(Source data)
---

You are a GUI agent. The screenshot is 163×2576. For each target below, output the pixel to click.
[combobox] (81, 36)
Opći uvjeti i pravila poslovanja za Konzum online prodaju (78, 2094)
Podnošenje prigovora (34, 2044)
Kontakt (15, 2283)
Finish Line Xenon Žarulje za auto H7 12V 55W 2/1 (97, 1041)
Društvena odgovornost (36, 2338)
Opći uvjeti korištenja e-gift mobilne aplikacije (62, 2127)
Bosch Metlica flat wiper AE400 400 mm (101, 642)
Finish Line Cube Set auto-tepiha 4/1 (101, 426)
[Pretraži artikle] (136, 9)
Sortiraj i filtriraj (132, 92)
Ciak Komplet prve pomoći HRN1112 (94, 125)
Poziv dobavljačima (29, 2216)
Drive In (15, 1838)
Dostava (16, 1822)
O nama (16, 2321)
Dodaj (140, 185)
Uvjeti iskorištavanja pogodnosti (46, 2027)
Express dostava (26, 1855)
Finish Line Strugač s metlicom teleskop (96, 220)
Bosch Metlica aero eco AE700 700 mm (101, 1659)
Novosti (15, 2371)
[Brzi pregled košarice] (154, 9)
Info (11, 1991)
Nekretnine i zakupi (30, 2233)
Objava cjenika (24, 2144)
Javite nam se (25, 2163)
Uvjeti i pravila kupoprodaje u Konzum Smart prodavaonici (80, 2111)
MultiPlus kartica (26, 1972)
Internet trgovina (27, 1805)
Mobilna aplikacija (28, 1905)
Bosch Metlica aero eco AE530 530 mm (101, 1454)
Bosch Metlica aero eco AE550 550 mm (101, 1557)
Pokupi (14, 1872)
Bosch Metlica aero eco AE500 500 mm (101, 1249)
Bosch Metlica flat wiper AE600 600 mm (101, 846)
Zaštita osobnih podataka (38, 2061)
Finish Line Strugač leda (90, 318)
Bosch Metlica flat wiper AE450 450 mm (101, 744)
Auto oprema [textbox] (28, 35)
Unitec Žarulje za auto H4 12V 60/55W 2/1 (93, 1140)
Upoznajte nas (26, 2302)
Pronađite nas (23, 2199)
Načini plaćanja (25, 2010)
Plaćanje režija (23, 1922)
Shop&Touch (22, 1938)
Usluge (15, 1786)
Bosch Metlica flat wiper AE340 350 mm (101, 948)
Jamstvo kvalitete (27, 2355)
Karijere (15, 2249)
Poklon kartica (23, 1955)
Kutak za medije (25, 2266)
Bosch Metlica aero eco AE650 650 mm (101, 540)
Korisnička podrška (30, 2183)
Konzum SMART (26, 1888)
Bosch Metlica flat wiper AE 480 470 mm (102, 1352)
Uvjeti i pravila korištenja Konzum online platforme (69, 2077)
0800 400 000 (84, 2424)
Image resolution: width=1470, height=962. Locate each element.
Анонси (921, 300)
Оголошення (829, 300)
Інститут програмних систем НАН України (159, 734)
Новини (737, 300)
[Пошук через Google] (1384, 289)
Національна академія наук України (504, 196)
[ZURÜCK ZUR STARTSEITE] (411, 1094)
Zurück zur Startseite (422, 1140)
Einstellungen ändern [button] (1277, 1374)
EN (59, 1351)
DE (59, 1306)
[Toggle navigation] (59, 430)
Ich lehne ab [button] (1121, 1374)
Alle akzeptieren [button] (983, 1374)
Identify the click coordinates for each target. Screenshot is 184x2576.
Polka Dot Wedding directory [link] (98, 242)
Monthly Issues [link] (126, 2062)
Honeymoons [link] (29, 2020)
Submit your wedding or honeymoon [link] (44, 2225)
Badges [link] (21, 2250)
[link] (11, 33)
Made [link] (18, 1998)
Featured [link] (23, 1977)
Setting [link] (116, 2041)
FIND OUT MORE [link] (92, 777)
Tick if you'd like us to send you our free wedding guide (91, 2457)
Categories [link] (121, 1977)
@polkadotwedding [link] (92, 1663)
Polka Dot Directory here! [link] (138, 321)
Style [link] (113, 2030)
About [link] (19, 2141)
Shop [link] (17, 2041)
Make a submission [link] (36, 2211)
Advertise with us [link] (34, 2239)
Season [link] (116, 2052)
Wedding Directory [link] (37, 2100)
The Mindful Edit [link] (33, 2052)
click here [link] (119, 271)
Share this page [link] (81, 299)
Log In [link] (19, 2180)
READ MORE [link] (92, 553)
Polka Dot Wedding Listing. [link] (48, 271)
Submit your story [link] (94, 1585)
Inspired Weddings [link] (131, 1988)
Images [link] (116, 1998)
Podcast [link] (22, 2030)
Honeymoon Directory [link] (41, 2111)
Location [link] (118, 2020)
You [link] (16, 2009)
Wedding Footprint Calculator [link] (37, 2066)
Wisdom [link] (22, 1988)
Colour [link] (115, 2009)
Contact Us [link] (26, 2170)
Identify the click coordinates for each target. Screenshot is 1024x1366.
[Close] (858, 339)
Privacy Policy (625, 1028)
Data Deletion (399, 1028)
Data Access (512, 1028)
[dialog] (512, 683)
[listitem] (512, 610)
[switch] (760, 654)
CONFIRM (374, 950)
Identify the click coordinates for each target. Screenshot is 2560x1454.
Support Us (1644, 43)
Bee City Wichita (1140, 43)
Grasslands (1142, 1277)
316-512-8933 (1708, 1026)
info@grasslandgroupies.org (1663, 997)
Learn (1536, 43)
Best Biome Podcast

---

WHAT YOU NEED TO DO — Reproduce exactly the lines that run from the start of the records to the line with "Оголошення (829, 300)", both included.

REPLY TO THE TASK —
You are a GUI agent. The screenshot is 163×2576. For each target below, output the pixel to click.
[combobox] (81, 36)
Opći uvjeti i pravila poslovanja za Konzum online prodaju (78, 2094)
Podnošenje prigovora (34, 2044)
Kontakt (15, 2283)
Finish Line Xenon Žarulje za auto H7 12V 55W 2/1 (97, 1041)
Društvena odgovornost (36, 2338)
Opći uvjeti korištenja e-gift mobilne aplikacije (62, 2127)
Bosch Metlica flat wiper AE400 400 mm (101, 642)
Finish Line Cube Set auto-tepiha 4/1 (101, 426)
[Pretraži artikle] (136, 9)
Sortiraj i filtriraj (132, 92)
Ciak Komplet prve pomoći HRN1112 (94, 125)
Poziv dobavljačima (29, 2216)
Drive In (15, 1838)
Dostava (16, 1822)
O nama (16, 2321)
Dodaj (140, 185)
Uvjeti iskorištavanja pogodnosti (46, 2027)
Express dostava (26, 1855)
Finish Line Strugač s metlicom teleskop (96, 220)
Bosch Metlica aero eco AE700 700 mm (101, 1659)
Novosti (15, 2371)
[Brzi pregled košarice] (154, 9)
Info (11, 1991)
Nekretnine i zakupi (30, 2233)
Objava cjenika (24, 2144)
Javite nam se (25, 2163)
Uvjeti i pravila kupoprodaje u Konzum Smart prodavaonici (80, 2111)
MultiPlus kartica (26, 1972)
Internet trgovina (27, 1805)
Mobilna aplikacija (28, 1905)
Bosch Metlica aero eco AE530 530 mm (101, 1454)
Bosch Metlica aero eco AE550 550 mm (101, 1557)
Pokupi (14, 1872)
Bosch Metlica aero eco AE500 500 mm (101, 1249)
Bosch Metlica flat wiper AE600 600 mm (101, 846)
Zaštita osobnih podataka (38, 2061)
Finish Line Strugač leda (90, 318)
Bosch Metlica flat wiper AE450 450 mm (101, 744)
Auto oprema [textbox] (28, 35)
Unitec Žarulje za auto H4 12V 60/55W 2/1 (93, 1140)
Upoznajte nas (26, 2302)
Pronađite nas (23, 2199)
Načini plaćanja (25, 2010)
Plaćanje režija (23, 1922)
Shop&Touch (22, 1938)
Usluge (15, 1786)
Bosch Metlica flat wiper AE340 350 mm (101, 948)
Jamstvo kvalitete (27, 2355)
Karijere (15, 2249)
Poklon kartica (23, 1955)
Kutak za medije (25, 2266)
Bosch Metlica aero eco AE650 650 mm (101, 540)
Korisnička podrška (30, 2183)
Konzum SMART (26, 1888)
Bosch Metlica flat wiper AE 480 470 mm (102, 1352)
Uvjeti i pravila korištenja Konzum online platforme (69, 2077)
0800 400 000 (84, 2424)
Image resolution: width=1470, height=962. Locate each element.
Анонси (921, 300)
Оголошення (829, 300)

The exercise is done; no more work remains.